None of our business?
17 Jun 2009 Comments (0)An author of one of the two reports recently published on climate change and human health says, “I think the health lobby has come late to this debate and should have been saying more”. People working in the health sector are of course already busy, and for them to focus also on issues where they have no professional experience (in this case climatology) might seem to be asking too much. Some might also say that developments in other fields are simply none of our business. However, as wider issues do have an impact on health, it is important for health professionals to take a broad view and to speak out where necessary.
It is all too easy to concentrate on one’s own particular specialty without considering how progress in this area might impact on other diseases or, indeed, vice versa. One article recently highlighted on TropIKA.net shows that some researchers are prepared to think out of the box; there is evidence that the treatment of girls for schistosomiasis can also reduce their vulnerability to HIV infection. Perhaps the most important implication is that well-funded HIV/AIDS programmes could improve their effectiveness through investing in schistosomiasis treatment, which is an extremely low-cost intervention.
Perhaps it is inevitable, however, that most of the developments we report on TropIKA.net are specific to particular diseases. Our remit extends to all the infectious diseases of poverty – see our ‘Diseases’ page for a list of our main priorities – but the majority of our articles and blogs over the last few days have concerned just two diseases, malaria and tuberculosis. They attract substantially more funding than neglected conditions and there is, therefore, simply more for us to report.
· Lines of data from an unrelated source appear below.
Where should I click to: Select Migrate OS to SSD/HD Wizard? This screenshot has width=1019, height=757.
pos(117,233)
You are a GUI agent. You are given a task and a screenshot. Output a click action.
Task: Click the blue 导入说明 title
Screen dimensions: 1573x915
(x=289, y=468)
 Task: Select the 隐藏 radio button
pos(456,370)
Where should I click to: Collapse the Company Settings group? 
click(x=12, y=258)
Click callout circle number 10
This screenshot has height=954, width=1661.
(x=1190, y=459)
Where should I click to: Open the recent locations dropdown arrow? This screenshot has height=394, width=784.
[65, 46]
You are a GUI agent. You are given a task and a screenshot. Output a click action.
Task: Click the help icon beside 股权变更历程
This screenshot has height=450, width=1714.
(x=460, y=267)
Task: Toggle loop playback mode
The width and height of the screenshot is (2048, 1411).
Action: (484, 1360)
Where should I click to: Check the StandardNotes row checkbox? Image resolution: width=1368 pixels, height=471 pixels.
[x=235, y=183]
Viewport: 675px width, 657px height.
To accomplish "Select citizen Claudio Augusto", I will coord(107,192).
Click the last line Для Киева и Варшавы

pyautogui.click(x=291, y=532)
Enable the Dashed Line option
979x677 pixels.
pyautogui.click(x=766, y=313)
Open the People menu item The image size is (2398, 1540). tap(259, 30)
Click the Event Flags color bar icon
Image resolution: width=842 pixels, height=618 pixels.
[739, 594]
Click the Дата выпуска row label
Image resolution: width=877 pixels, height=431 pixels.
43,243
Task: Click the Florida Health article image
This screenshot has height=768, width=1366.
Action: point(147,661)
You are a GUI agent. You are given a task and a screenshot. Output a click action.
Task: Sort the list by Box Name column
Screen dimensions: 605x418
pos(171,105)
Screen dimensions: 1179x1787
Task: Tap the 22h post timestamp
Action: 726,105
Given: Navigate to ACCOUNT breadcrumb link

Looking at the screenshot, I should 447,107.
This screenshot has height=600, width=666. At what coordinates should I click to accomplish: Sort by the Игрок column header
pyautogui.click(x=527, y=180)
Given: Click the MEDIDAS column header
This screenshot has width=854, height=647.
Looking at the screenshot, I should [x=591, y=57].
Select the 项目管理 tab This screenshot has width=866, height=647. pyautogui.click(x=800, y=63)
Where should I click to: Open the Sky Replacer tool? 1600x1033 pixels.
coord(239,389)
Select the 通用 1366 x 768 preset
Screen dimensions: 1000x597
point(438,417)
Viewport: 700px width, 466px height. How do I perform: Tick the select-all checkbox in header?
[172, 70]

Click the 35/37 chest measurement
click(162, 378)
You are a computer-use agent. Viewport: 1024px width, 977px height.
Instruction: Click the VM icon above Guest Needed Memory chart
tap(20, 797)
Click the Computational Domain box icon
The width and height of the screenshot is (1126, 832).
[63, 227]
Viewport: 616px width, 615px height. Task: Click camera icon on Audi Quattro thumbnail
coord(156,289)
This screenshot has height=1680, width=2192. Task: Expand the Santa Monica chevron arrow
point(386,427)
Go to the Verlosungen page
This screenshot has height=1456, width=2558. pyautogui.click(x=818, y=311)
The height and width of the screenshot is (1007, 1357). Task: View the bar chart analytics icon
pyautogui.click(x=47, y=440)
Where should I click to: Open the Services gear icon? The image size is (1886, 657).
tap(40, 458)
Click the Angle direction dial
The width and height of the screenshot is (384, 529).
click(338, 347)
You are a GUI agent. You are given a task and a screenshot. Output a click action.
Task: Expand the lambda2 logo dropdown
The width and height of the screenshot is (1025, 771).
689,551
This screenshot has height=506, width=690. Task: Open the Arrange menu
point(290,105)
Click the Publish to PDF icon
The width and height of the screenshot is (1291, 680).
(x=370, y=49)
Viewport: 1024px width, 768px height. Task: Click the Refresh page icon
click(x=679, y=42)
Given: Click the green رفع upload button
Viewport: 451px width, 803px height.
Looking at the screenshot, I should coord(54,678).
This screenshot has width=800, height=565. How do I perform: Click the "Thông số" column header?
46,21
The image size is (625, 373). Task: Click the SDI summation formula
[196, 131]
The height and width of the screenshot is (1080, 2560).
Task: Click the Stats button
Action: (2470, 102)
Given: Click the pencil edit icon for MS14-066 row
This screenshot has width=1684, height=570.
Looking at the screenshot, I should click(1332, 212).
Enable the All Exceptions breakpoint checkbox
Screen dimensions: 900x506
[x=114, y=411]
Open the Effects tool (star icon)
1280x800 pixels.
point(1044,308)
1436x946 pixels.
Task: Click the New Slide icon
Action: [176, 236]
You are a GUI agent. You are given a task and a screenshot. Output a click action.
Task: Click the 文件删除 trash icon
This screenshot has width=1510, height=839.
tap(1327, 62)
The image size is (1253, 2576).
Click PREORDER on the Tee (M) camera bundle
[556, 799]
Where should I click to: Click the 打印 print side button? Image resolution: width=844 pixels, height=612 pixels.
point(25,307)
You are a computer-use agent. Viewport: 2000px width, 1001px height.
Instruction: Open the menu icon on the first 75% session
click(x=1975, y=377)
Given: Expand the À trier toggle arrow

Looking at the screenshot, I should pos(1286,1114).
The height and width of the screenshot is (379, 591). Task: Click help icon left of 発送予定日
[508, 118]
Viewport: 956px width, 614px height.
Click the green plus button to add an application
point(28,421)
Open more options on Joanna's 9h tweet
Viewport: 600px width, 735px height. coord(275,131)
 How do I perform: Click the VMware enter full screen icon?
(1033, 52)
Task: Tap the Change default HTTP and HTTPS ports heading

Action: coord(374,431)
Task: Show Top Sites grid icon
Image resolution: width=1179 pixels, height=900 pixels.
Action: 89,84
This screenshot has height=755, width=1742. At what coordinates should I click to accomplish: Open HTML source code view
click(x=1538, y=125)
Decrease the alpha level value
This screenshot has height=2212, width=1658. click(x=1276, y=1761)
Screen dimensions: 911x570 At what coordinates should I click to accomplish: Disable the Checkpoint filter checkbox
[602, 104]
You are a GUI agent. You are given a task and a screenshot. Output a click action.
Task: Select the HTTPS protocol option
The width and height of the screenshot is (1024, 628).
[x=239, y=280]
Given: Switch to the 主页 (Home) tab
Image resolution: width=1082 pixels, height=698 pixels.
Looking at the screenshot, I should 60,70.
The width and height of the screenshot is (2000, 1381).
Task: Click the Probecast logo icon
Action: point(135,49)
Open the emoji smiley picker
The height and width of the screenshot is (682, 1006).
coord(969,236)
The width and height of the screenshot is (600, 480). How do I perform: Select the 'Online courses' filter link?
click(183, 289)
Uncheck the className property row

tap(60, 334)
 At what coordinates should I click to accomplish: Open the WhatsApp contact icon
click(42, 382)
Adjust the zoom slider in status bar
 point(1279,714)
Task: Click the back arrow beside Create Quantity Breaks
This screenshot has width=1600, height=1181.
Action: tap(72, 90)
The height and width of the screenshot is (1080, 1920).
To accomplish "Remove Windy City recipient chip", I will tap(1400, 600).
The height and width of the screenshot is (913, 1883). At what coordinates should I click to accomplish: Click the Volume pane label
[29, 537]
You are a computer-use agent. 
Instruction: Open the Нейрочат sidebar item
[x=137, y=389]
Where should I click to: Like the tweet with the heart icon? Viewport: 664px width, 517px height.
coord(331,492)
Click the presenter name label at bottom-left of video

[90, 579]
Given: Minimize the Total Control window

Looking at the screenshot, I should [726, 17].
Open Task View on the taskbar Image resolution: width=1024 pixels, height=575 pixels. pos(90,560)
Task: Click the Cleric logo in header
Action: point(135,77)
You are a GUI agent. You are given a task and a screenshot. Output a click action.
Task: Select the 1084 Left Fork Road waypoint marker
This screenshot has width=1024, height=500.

There have been encouraging results from a phase 2 trial of a potential TB drug and we should be seeing more such trials in the future with the TB Alliance announcing support for new partnership projects. A new TB test kit has been launched in South Africa, where trials of the MVA85A TB vaccine are also under way.
We have highlighted new data on malaria from places as far apart as Ethiopia and, more unusually, Colombia. The wealth of information on the effectiveness of interventions for malaria control is reaching the point where it sometimes seems overwhelming; can the technique of ‘decision analysis’ be of assistance to policy makers? We also report on two new malaria organizations. The European Alliance Against Malaria is a group of civil society organizations calling for the European Union (EU) to expand the support it provides for malaria control. The WorldWide Antimalarial Resistance Network will map the emergence of resistance to malaria drugs, and seek to guide global efforts to control and eradicate the disease.
These are very encouraging developments, made possible by the increased funding for TB and malaria that is now available. But what can be done to bring the level of support for neglected infections to an equivalent level? Diseases such as leishmaniasis – where there is a desperate need for treatments that are more effective and have fewer side effects – attract very little attention, except on the rare occasions that a celebrity has the misfortune to be affected. Perhaps, however, highlighting such cases (and perhaps enlisting the support of the celebrity concerned) could be one way to raise the profile of neglected diseases and bring in more funding. We need to persuade more people that the suffering caused by these diseases is also their business.